Reporting from London

From London:

I’m in London for perhaps the 20th time over the last 37 years, beginning as an exchange student at the age of 17. I’m en route to Paris for work with a client, and London is the perfect intermediary rest stop.

What can we learn from the English?

  • Seamless service: Every taxi driver knows the city by heart. In fact, an extensive series of tests is required before a permit is awarded. And this is in a city without any logical street placement, twisting lanes, and often bewildering names (Breton Lane, Breton Street, and Breton Square are all nicely, and redundantly, juxtaposed.) 
  • Anticipating needs: A call to the hotel desk for electrical adapters for the lap top I’m using for this article brings an engineer with enough equipment to build a power station. He has extensions and adapters for any type of computer as well as modems. However, the hotel already has built in to the rooms (as he politely points out) “American style” electrical outlets and modem ports.
  • Minimum bureaucracy: British Air gives us a “fast lane” pass which propels us through immigration and customs in less than ten minutes. Our luggage is waiting for us by the time we reach the baggage carousel.
  • Customer orientation: I’ve belonged to a small club in London for 15 years or more. I only show up every few years, yet I’m always greeted warmly and shown in immediately.

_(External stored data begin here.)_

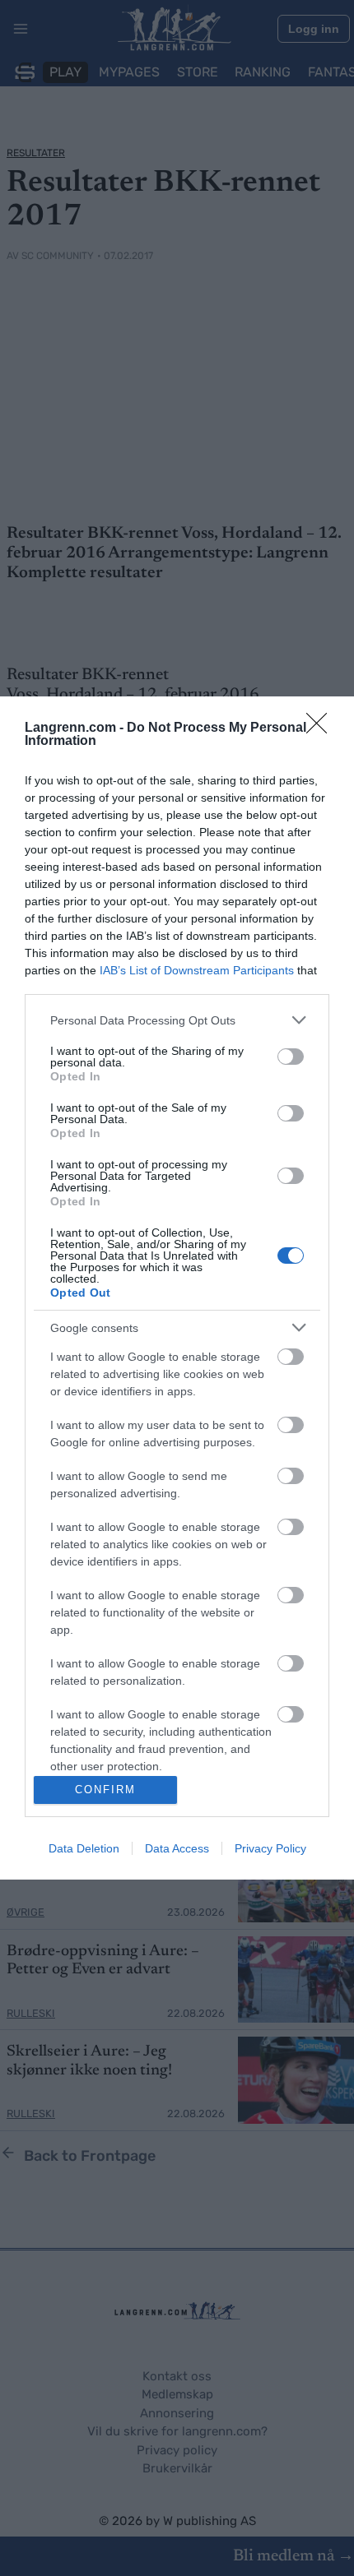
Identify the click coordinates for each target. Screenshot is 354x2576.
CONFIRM (105, 1789)
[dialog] (177, 1288)
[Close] (322, 728)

After one prolonged absence, the hostess said my identification card was “a collector’s item,” and promptly provided a new, computerized replacement.
  • Humor: English commercials and advertisements are famous for their dry humor and self-effacing tone. The are an absolute riot and gain your interest rapidly. One of my favorites attempts to built drama around the game of lawn bowls, which is so deadly dull that watching paint dry is great excitement in comparison. At the end, it simply suggests that you have the advertiser’s beer and grin and bear it.
  • Innovation: British Air is the first carrier on the Atlantic routes to provide full reclining beds, complete with “sleeping outfits” and other amenities. Although it’s still an airline seat at the end of the day, the opportunity to stretch out under the covers at 35,000 feet is not to be taken lightly.
  • ┬░Flexibility: You can use American dollars virtually anywhere, although your change will be in pounds. And while the conversion rate will likely not be in your favor, you are able to use the money in your pocket when you first arrive without having to visit a change bureau immediately.
  • Tradition: This, of course, is an English strength. In the best hotels, gentlemen are expected to wear jackets and ties in the public areas after 6 PM. While I once thought this excruciatingly formal, I now find it rather pleasant when I look around and see people so well dressed and well mannered.
  • Honesty: Things don’t always work out the way they should. Most Londoners despise the “big wheel” and the “dome” constructed for the millennium. They’re upset about the traffic delays caused by bridge construction in the center of town. They inform you about it, warn you about it, and don’t allow you to be surprised by any of it.
  • Diversity: Walk into any small shop and the proprietor is likely to say, “Morning, gov, what can I do for you today?” The words will vary but not the tone when the shop is owned by one of the many different ethnicities in the city. An Indian man runs the newspaper shop down the street, and the waiter at lunch was a young man from Spain seeking to improve his English, along with the other four languages that he speaks, so that he could become an interpreter. The shops and stores employ people who mirror their customers.

Seamless service, anticipating needs, minimum bureaucracy, customer orientation, humor, innovation, flexibility, tradition, honesty, and diversity: Not a bad combination anywhere in the world.

There’s nothing like travel to broaden one’s horizons and help with new business techniques, whether that travel is down the block or across the Atlantic.